YOUR TASKS
1. Please translate this sentence from the discussion of the book Making it Count into Spanish: "Agriculture, although about 50% of the economy in 1949, enjoyed a distinctly secondary role to industry throughout the decade."
2. Carry on the discussion of the book Making it Count, starting after its last sentence.

GIVEN PASSAGE

┌──

JOINT CENTER FOR HISTORY AND ECONOMICS
BOOK PARTY - MAKING IT COUNT

Discussion

Making it Count by Arunabh Ghosh is a history of how Chinese officials used statistics to define a new society in the early years of the People’s Republic of China. To participate in the discussion, please send an email here.

 

 

Surabhi Ranganathan: Dear Arunabh: Many congratulations on the publication of this excellent and important book, surely the first of many. I wondered if you might say something about your current research projects, and the ways in which they flow (or not) from the themes and ideas explored in Making it Count? And, because we've discussed the question of visual encapsulation time and again, I wondered if you might also tell us something about your choice of cover image?...

 

Arunabh Ghosh: Dear Surabhi, many thanks! I have two ongoing projects, the futures of both of which are now held hostage to US-China and China-India relations! And, of course, to Covid-19!
The first of these directs my longstanding interest in science and statecraft towards a history of small-scale dam-building in modern China. Although there are significant bodies of work that analyze water management through China’s long history or consider the rise and effect of recent mega-projects like the Three Gorges Dam (and Gezhouba and Sanmenxia before it), we still have no historical account for the 90,000 or so dams that have been built in China in the past one hundred years. Focusing in particular on smaller scale projects, which constitute the vast majority of such construction, I hope to examine this history in light of twentieth-century scientific utopianism, technological and environmental history, and national and transnational networks of expertise and labor.
Inspired by the discovery of the China-India statistical exchanges that are detailed in Making it Count, I am also working on a second project on the connected and comparative histories of science and technology in China and India, ca. 1930s - 1980s. Anchoring the project in case studies that range from specific disciplines (such paleaobotony and mathematics) to applied technologies (such as biogas), I hope to move beyond the civilizational and realpolitik frameworks that currently dominate China-India history. Instead, I hope to focus on the circulation of experts, scientific knowledge, technologies, and specimens.
As for that cover-image—I like it because it operates on multiple levels, each evoking a theme from the book. Most directly, it shows us how the Gross Value of Industrial and Agricultural Output (GVIAO) grew over the course of the decade. GVAIO is a combination of the two most important sectors of the 1950s economy—industry and agriculture. Furthermore, the state’s contrasting experiences collecting statistical data on industry and agriculture are at the heart of the book. The hierarchical placement of images—industrial sites such as factories and powerplants on top; farms and agricultural implements below—is also non-trivial. Agriculture, although about 50% of the economy in 1949, enjoyed a distinctly secondary role to industry throughout the decade. Finally, GVAIO data in the chart do not represent nominal values, but index numbers, which are another important, and controversial, subject in the book. All these reasons apart, it is also a rather striking image!

└──

STORED DATA
┌──

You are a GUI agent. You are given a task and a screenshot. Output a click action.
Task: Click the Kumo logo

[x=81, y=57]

└──
┌──

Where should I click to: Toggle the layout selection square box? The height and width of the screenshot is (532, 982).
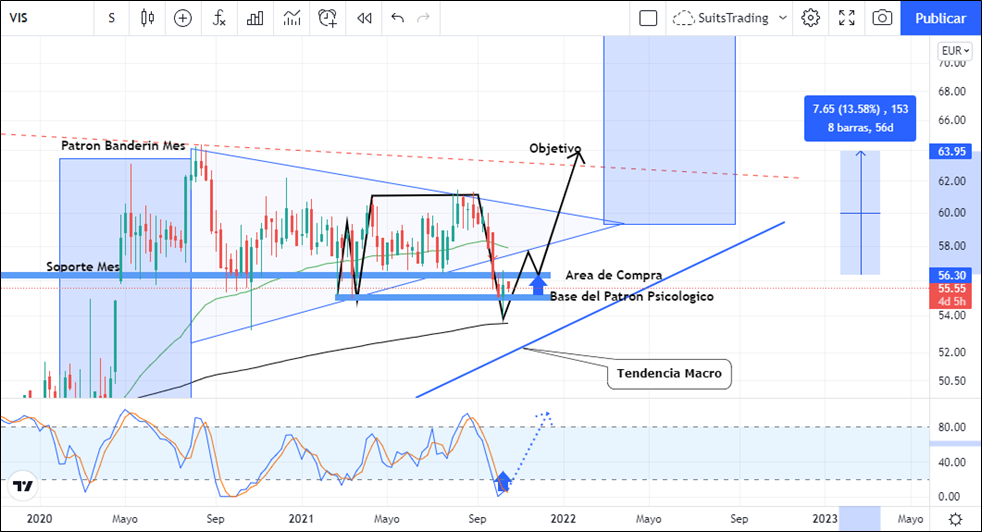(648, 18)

└──
┌──

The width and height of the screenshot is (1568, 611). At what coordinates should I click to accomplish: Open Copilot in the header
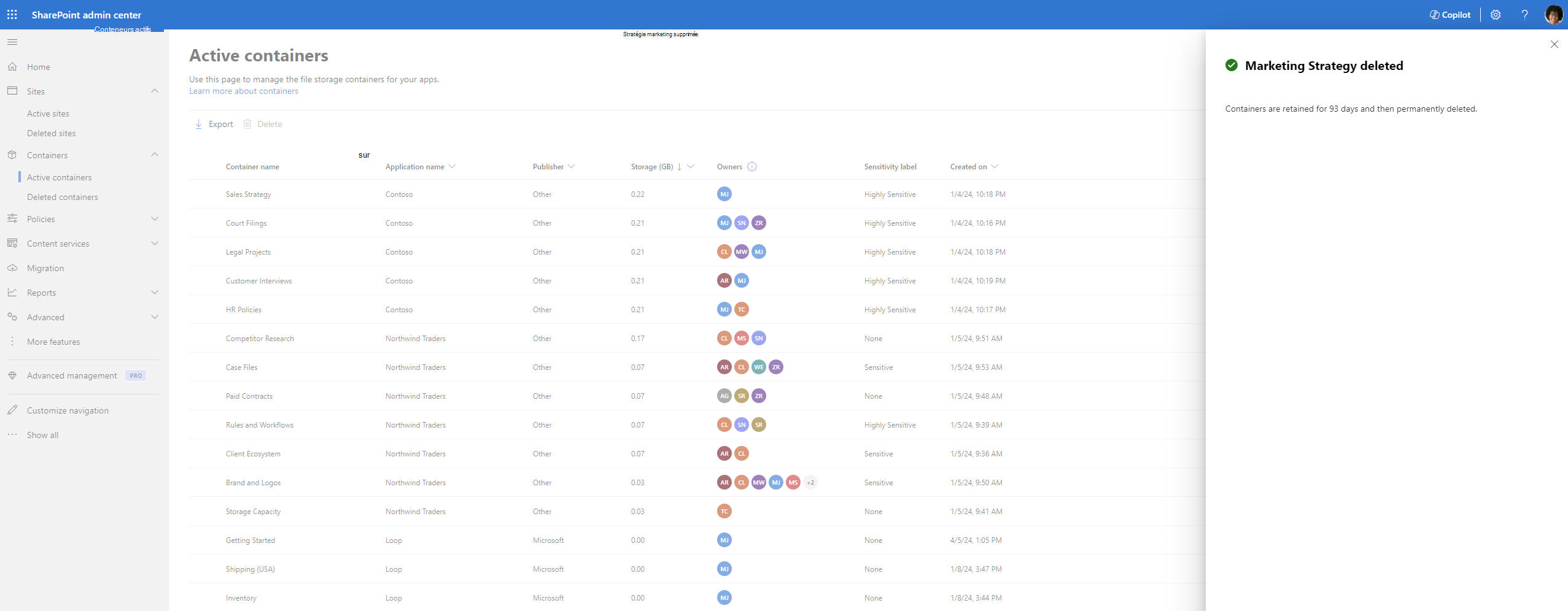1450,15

└──

ANSWER LIST
1. La agricultura, aunque representaba cerca del 50 % de la economía en 1949, tuvo un papel claramente secundario respecto a la industria durante toda la década.

2.
Rohit De: 1) Congratulations on a terrific work that forces scholars, not just of China, but of all modern states to think more critically of forms of knowledge production and ways of seeing. I was struck by how the PRC state at various points drew in ordinary citizens and valorized them as producers of knowledge? Could you tell us a little more about how the statistic collectors at the very local level saw their role? Particularly, when they reflect back on the Great Leap Forward?
2) Growing up in India, you must have encountered a form of statistical mindedness, be it a school going obsession with cricket statistics, a nationalist recitation of impressive figures about achievements in India or in its diaspora by individuals, as Chris Bayly suggests the production of a certain kind of statistical liberalism by civil society to oppose the ethnographic state or through texts produced and disseminated by the state to foster a sense of common purposes. What does the popular life of statistics in China look like? Has it changed significantly since the establishment of the republic and the emergence of less regulated public spheres online?
...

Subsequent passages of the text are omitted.